**Written task**
Show each line of the items below that contains the string "Instruction". Case counts.
* Begin Supplied entries *
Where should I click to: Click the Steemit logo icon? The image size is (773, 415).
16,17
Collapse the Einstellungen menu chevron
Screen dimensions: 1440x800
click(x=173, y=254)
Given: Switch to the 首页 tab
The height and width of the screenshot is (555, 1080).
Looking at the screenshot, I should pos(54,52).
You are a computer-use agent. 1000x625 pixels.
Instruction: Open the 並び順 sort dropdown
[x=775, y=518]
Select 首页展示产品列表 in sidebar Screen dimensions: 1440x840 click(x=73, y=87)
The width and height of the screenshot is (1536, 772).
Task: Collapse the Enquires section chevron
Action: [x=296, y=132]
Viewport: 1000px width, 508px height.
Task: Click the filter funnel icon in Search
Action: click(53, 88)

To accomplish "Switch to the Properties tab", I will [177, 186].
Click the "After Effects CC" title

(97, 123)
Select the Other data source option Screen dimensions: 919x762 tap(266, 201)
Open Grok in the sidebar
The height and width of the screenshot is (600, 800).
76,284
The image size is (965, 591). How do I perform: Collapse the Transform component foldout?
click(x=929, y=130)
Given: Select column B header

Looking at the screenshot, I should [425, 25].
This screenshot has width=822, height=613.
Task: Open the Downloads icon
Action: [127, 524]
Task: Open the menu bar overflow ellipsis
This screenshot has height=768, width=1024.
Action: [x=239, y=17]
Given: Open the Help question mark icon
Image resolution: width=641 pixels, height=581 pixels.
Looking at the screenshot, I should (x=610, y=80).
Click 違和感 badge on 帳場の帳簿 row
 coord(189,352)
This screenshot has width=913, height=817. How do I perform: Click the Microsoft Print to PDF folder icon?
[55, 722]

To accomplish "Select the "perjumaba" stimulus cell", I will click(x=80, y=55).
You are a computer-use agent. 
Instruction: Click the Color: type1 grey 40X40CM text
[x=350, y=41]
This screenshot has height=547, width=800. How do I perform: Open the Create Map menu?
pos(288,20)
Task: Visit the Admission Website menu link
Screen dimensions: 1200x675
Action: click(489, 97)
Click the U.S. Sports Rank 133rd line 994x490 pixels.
* End Supplied entries *
**Result of this task**
Instruction: Open the 並び順 sort dropdown
Instruction: Click the Color: type1 grey 40X40CM text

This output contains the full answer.